Dikatakannya, saat ini kendala usulan pembangunan SMA 5 ialah pada persoalan lahan. Sementara usulan pembangunan sekolah diprioritaskan di Kelurahan Karang Anyar lantaran padatnya penduduk dan belum ada fasilitas SMA Negeri.
Ia mengatkan, pihaknya telah mengusulkan kepada Pemkot Tarakan agar dapat menghibahkan lahannya untuk digunakan sebagai lokasi pembangunan SMA Negeri 5 Tarakan. Sehingga kata dia, dalam hal ini diperlukan kolaborasi Pemkot Tarakan dan Pemprov Kaltara.
"Awal Desember tahun lalu komisi 4 sudah ketemu sama pemerintah Kota Tarakan yang pada saat itu diwakilkan oleh wakil Walikota kemudian yang hadir kepala bidang aset. Kemudian kepala dinas pendidikan serta Kabag Hukum. Mudah-mudahan, sebelum 1 Maret nanti pak Wali bisa mengeluarkan atau membuat surat hibah untuk lokasinya di Karang Anyar,"terangnya.

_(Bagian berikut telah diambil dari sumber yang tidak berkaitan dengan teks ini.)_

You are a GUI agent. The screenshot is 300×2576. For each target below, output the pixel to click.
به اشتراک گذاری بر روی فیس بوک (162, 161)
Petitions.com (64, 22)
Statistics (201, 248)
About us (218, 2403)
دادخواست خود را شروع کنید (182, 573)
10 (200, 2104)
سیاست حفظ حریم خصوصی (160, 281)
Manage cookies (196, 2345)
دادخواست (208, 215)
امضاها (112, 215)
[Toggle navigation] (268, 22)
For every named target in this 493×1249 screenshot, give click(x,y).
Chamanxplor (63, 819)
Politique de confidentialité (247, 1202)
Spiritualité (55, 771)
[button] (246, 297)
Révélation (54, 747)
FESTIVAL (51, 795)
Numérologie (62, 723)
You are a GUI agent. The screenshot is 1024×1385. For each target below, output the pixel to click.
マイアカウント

Baca Juga: Camat Krayan Klaim Tiap Hari Pasien Dirujuk ke Tarakan
Sementara itu, Wakil Walikota Tarakan Effendy Djuprianto menjelaskan, pihaknya tidak ingin terburu-buru mengambil keputusan mengingat pembangunan gedung sekolah merupakan fasilitas yang digunakan dalam jangka waktu panjang. Oleh sebab itu pihaknya masih mempertimbangkan menyoal plus-minus keamanan dan kenyamanan lokasi.
"Lahan di Jalan Bhayangkara pasir putih salah satu opsi lokasi dibangunnya sekolah. Tapi kita tentu melihat berbagai aspeknya dulu misalnya potensi lokasinya, apakah mudah dijangkau, aman dari bencana misalnya tanah longsor, dan apakah tidak berdekatan dengan perusahaan atau hal yang bisa menganggu aktivitas belajar-mengajar. Jadi ada beberapa lokasi alternatif yang dipertimbangkan. Kira-kira lokasi mana yang baik dibangun fasilitas pendidikan,"katanya.

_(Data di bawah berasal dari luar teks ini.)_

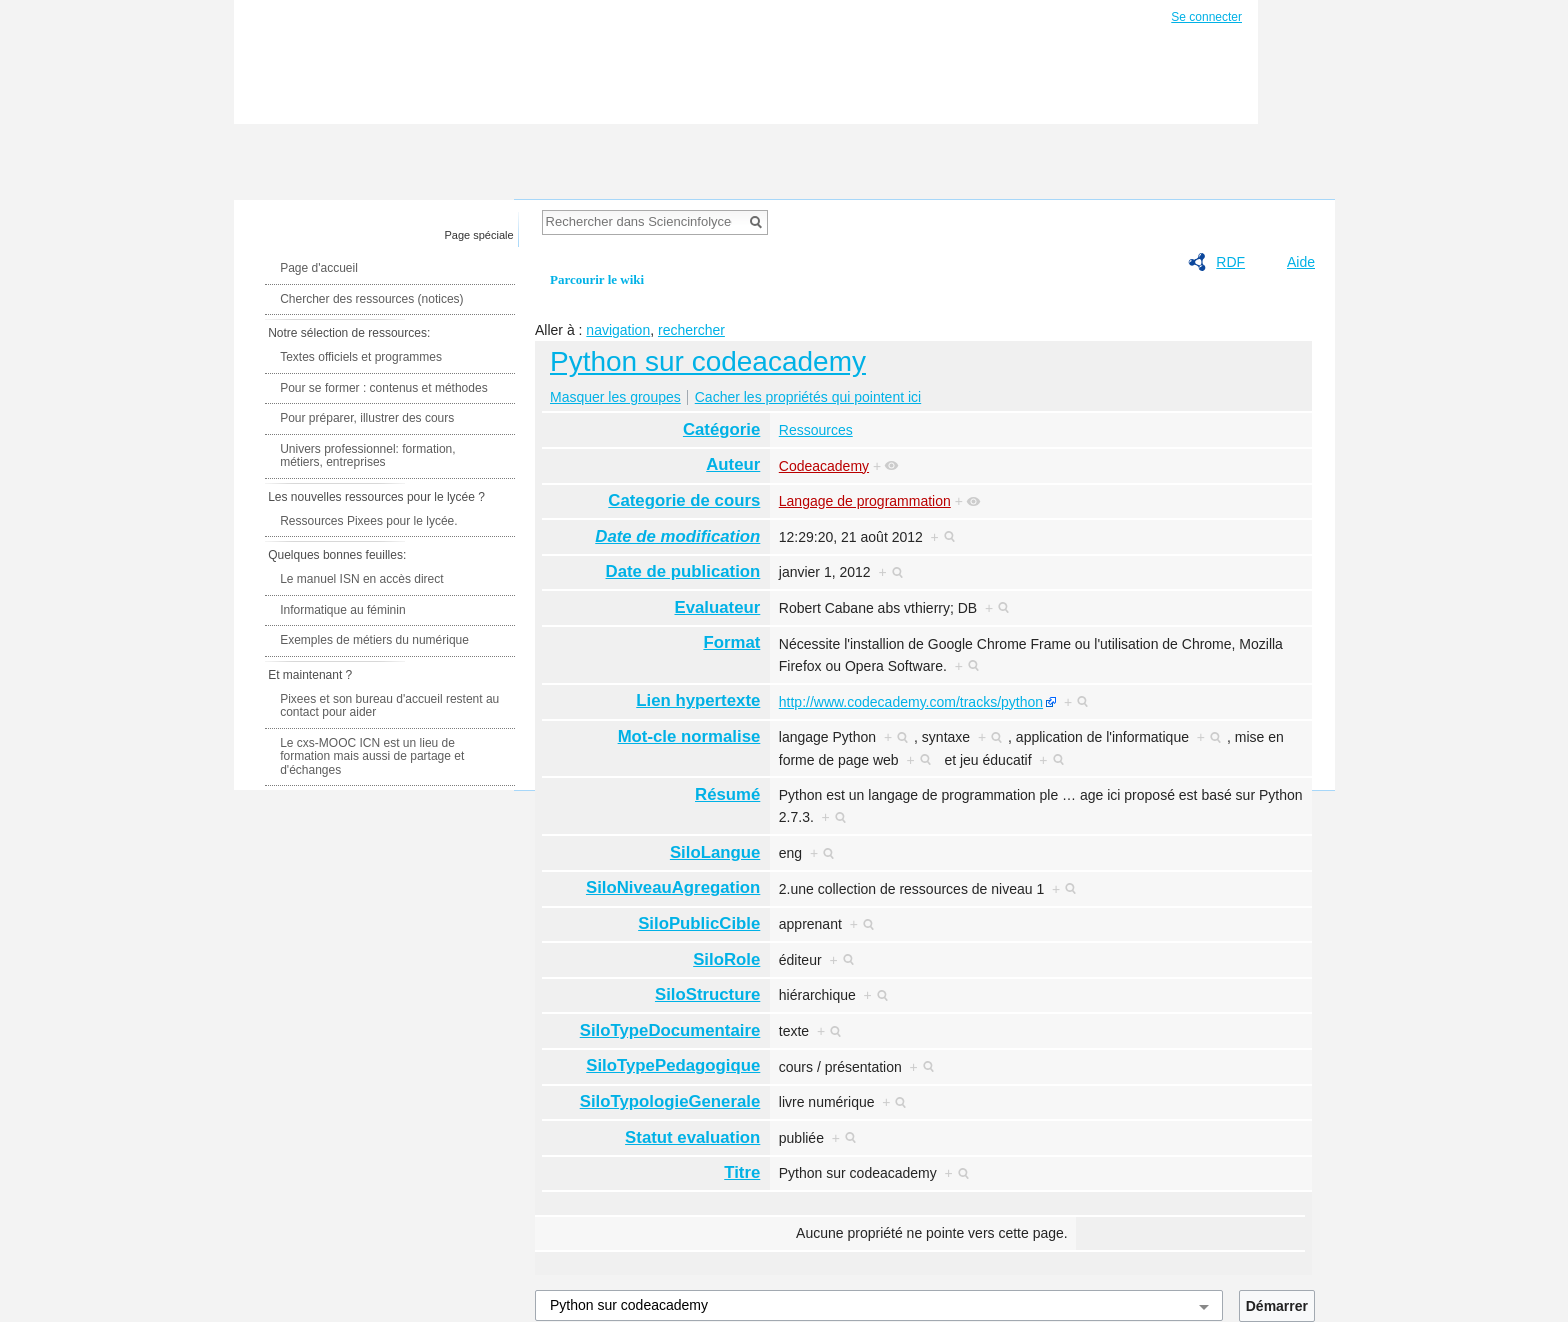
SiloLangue (715, 852)
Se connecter (1206, 17)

“Kalau dari segi akses di pasir putih itu sangat strategis lokasinya tidak jauh dari kota di Kelurahan Karang Anyar yang belum ada SMA Negeri. Tapi di lokasi itu berdekatan dengan bukit sepertinya cukup rawan longsor. Sementara konsentrasi pembangunan saat ini mengarah ke Tarakan Utara dan Tarakan Timur, jadi ada opsi juga pembangunan di lakukan di 2 kecamatan ini,"katanya.
Baca Juga: Delapan Embung Berpotensi Dibangun di Tarakan
“Di timur juga ada lahan sekitar 2 hektar, tapi kita perkirakan pertumbuhan penduduk di wilayah itu untuk beberapa tahun ke depan. Termasuk PAUD, SD, dan SMP. Tarakan ini lahannya cukup terbatas jadi agak susah kalau kita paksakan 1 kelurahan ada 1 SMA Negeri. Lahan kadang ada, cuma tidak semua yang cocok dibangun sekolah masti ada pertimbangan keamanan dan kenyamanan belajar juga,"pungkasnya. (zac/ana).